PROBLEM TO WORK ON: From the records below, please repeat exactly the line that has "Click the 101.79K opening price label", the line that has "Given: Open Livebox", and every line between them, and nothing else.

Collected data:
::::

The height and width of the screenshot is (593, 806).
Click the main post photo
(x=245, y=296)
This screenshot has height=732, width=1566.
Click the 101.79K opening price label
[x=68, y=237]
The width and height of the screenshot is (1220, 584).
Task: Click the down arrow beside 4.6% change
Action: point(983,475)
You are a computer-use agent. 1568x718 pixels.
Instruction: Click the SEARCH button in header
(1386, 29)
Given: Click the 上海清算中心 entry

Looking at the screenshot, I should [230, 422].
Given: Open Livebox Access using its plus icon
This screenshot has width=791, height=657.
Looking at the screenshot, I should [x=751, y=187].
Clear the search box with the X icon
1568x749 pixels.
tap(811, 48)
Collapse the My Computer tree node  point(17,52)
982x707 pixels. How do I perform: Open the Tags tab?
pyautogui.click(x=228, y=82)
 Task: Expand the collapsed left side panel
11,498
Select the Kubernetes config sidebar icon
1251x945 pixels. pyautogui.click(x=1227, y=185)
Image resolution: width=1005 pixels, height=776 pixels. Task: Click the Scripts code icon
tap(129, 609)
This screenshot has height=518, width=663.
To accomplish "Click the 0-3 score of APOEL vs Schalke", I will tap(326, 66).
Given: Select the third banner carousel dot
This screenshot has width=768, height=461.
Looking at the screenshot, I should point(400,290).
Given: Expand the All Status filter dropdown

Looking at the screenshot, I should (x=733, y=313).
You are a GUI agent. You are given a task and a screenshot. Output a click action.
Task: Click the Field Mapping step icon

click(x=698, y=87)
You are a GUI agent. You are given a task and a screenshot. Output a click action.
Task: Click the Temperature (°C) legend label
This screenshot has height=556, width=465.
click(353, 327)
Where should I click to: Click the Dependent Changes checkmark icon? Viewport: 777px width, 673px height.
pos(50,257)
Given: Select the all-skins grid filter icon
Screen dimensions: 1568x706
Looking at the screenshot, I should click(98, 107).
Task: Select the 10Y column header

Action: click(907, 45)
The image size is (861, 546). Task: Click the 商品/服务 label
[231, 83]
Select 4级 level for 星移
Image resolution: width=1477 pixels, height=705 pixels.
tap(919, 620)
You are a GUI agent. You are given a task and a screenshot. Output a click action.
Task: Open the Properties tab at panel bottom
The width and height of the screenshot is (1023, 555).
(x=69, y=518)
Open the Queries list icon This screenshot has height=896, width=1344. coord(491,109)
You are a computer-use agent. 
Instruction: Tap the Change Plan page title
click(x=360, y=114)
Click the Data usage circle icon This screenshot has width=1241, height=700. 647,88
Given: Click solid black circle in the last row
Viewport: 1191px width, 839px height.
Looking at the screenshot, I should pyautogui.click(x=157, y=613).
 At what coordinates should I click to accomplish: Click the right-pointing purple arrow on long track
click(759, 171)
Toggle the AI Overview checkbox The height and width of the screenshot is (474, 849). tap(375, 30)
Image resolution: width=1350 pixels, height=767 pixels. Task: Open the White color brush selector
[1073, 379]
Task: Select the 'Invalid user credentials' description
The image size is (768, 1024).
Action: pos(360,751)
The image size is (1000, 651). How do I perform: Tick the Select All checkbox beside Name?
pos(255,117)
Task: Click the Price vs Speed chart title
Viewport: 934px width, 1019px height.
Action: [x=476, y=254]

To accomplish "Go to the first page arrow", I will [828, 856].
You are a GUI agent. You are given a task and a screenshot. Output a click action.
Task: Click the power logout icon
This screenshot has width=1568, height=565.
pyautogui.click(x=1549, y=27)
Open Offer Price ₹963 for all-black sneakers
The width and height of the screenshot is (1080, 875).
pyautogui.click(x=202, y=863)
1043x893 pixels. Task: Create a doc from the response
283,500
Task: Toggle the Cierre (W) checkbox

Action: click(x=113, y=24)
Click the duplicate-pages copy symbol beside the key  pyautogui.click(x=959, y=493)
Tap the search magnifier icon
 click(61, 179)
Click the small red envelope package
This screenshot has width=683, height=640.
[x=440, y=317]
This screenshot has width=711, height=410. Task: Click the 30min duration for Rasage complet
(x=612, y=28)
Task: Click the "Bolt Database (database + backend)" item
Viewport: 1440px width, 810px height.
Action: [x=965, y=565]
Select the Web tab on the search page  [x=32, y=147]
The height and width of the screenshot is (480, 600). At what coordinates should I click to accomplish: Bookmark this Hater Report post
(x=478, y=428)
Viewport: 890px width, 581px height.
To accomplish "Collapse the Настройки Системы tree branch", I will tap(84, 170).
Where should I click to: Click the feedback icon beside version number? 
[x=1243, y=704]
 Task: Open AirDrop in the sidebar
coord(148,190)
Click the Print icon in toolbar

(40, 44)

::::

RESPONSE TO THIS TASK:
Click the 101.79K opening price label
[x=68, y=237]
The width and height of the screenshot is (1220, 584).
Task: Click the down arrow beside 4.6% change
Action: point(983,475)
You are a computer-use agent. 1568x718 pixels.
Instruction: Click the SEARCH button in header
(1386, 29)
Given: Click the 上海清算中心 entry

Looking at the screenshot, I should [230, 422].
Given: Open Livebox Access using its plus icon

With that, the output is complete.